Bitcoin Optech Newsletter #124 Bitcoin Optech

This week’s newsletter contains a warning about backdoored VM images.
Also included are our regular sections with summaries of notable
improvements to clients and services, announcements of releases and
release candidates, and changes to popular Bitcoin infrastructure
software.

Action items

  • Backdoored VM images: a user on Reddit posted
    about losing funds after using an AWS image that came with a Bitcoin
    full node already installed and synced to a recent block. Although
    the source of the loss was not fully determined in the thread, it was
    suggested that virtual machine images or other curated collections of
    software, especially those designed for Bitcoin or other
    cryptocurrencies, provide an effective mechanism for delivering
    backdoored software to valuable servers. This is a reminder that you
    should only install software from trustworthy sources. Additionally,
    please remember that your VM provider and their support staff can
    likely access any private keys on your server even if you perfect
    every other aspect of your security. In short, please consider
    performing extra diligence on any software or service to which you
    will entrust the creation of non-reversible Bitcoin transactions.

News

No significant Bitcoin technical news this week.

Changes to services and client software

In this monthly feature, we highlight interesting updates to Bitcoin
wallets and services.

  • Sparrow Wallet adds payment batching and payjoin:
    Sparrow’s recent 0.9.6 and 0.9.7 releases
    added payment batching and payjoin capabilities respectively.

  • Nunchuk open sources Bitcoin Core backed multisig library:
    The team that developed the Nunchuk desktop application has
    announced libnunchuk, a C++ multisig library that leverages
    Bitcoin Core’s existing codebase.

Releases and release candidates

New releases and release candidates for popular Bitcoin infrastructure
projects. Please consider upgrading to new releases or helping to test
release candidates.

  • C-Lightning 0.9.2rc1 is a release candidate for
    the next maintenance version of C-Lightning. It contains new
    features, updated options, and bug fixes.
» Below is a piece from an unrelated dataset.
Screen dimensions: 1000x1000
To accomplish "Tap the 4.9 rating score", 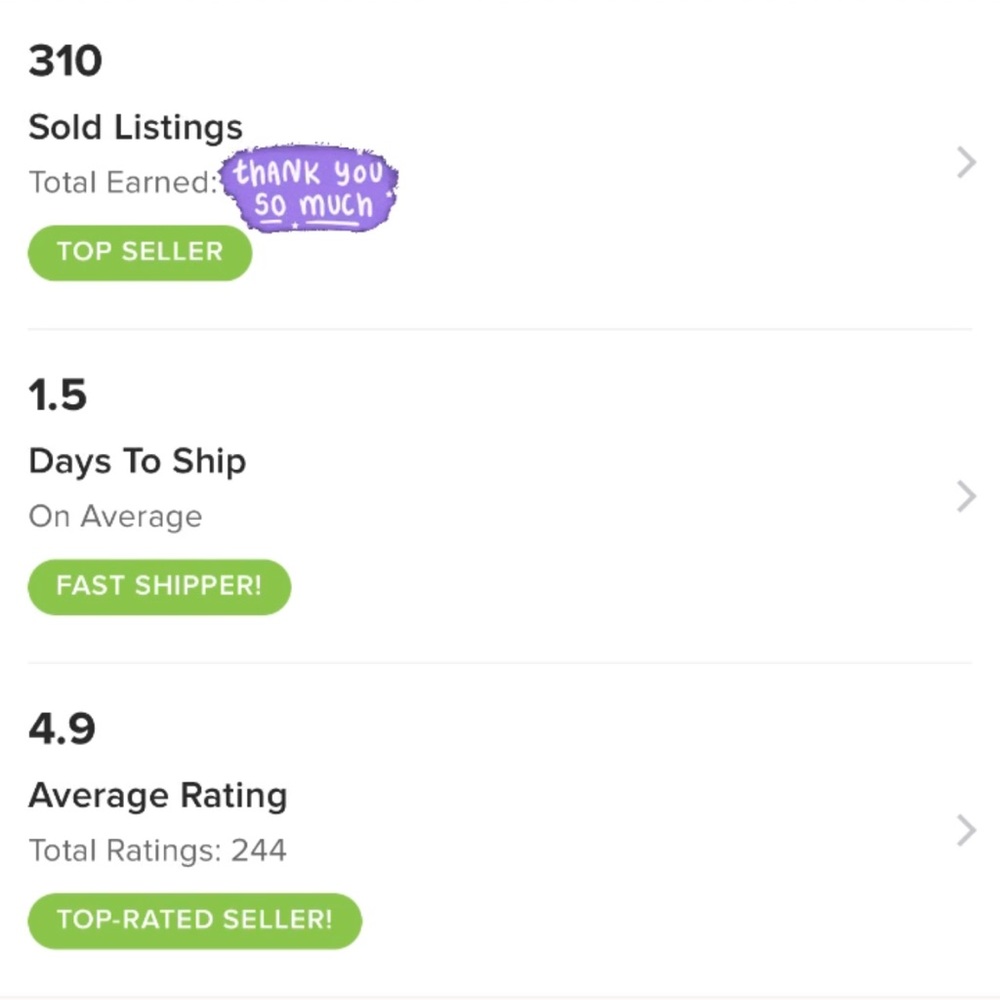I will click(61, 729).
Notable code and documentation changes

Notable changes this week in Bitcoin Core,
C-Lightning, Eclair, LND,
Rust-Lightning, libsecp256k1,
Hardware Wallet Interface (HWI), Bitcoin Improvement Proposals
(BIPs)
, and Lightning BOLTs.

  • C-Lightning #4168 adds the ability for a plugin to specify that a hook be
    run before or after that of another plugin. Plugin authors wishing to ensure
    their plugin’s relative load ordering in this way should amend their
    getmanifest method’s response as shown here.
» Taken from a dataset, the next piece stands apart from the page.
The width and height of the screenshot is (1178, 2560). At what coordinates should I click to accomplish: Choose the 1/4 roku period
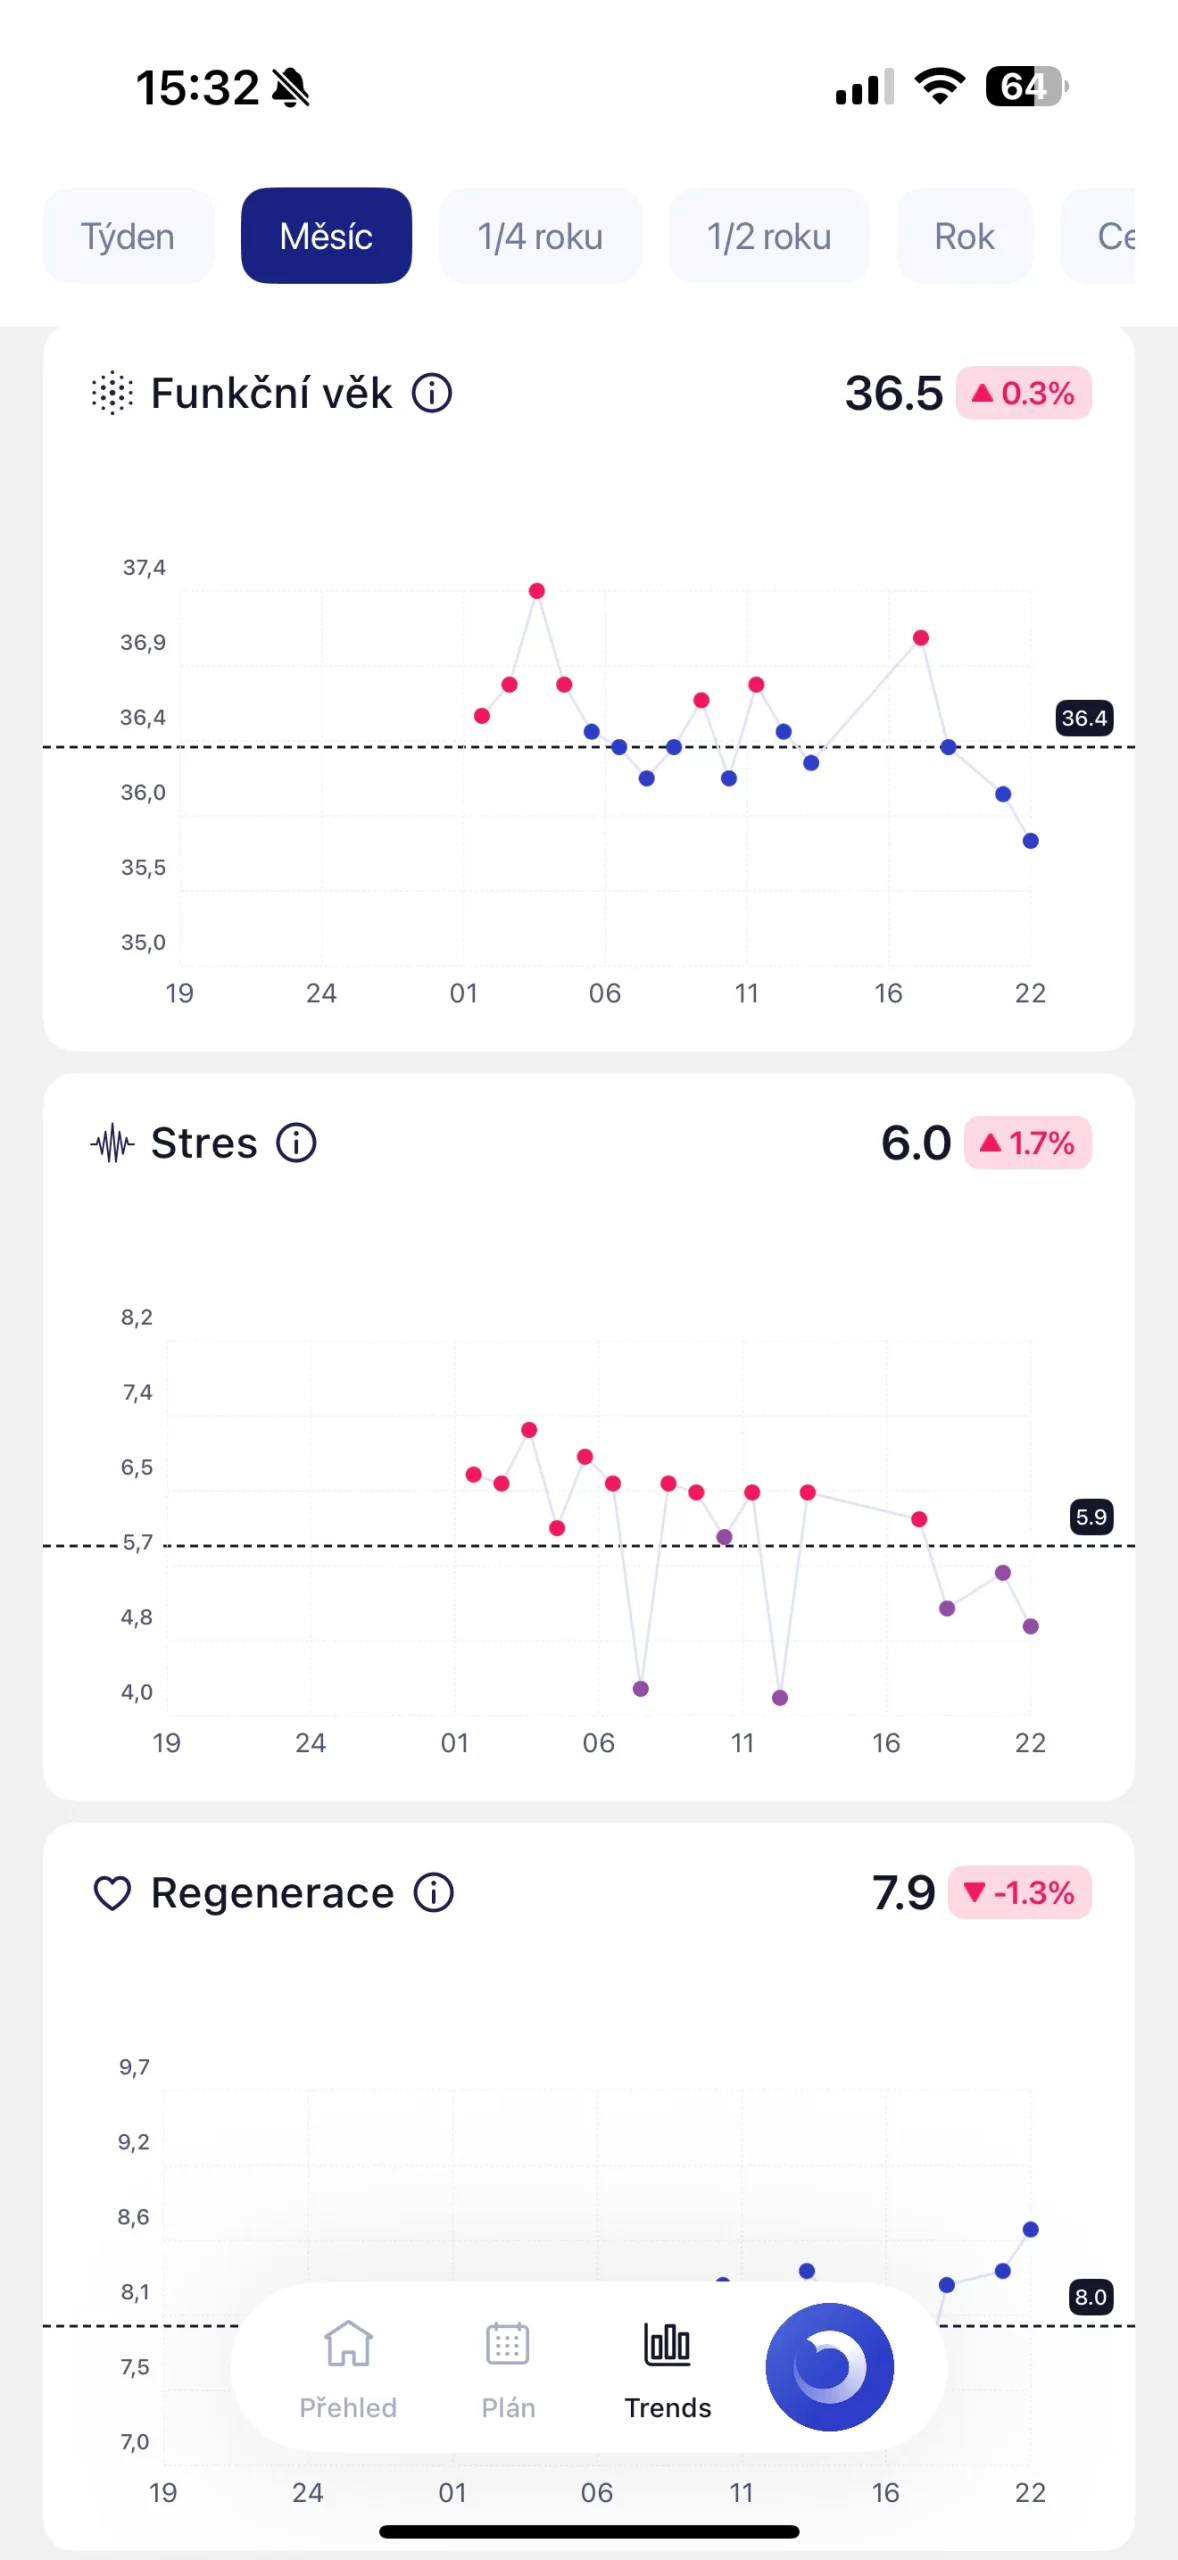[x=540, y=236]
  • C-Lightning #4171 updates the hsmtool command with a new
    dumponchaindescriptors parameter that prints the output script
    descriptors
    for the keys and scripts used by
    C-Lightning’s onchain wallet. These descriptors may then be imported
    into a watch-only wallet to track any onchain transactions made
    by the LN node. This feature was requested to help improve integration between BTCPay
    Server’s
    default hot wallet and the optional LN server.

  • Eclair #1599 makes spending more intelligent when considering
    sending a multipath payment to a channel
    counterparty. When the receiver shares a direct channel with the
    spender, the spender knows exactly how much money is available to be
    sent in that channel. With this change, up to that amount can be
    allocated to the initial part of the payment instead of splitting it
    across multiple paths. Any remainder that still needs to be sent can
    still use other paths.

  • LND #4715 adds a --reset-wallet-transactions configuration
    parameter that will remove all onchain transactions from LND’s wallet
    and then start a rescan of the block chain to repopulate the wallet.

  • BOLTs #808 adds a warning that nodes must not release their own
    HTLC preimages unless they’re the final receiver of a payment. This
    warning may help new implementations avoid the premature release of preimages which caused
    CVE-2020-26896 (see Newsletter #121).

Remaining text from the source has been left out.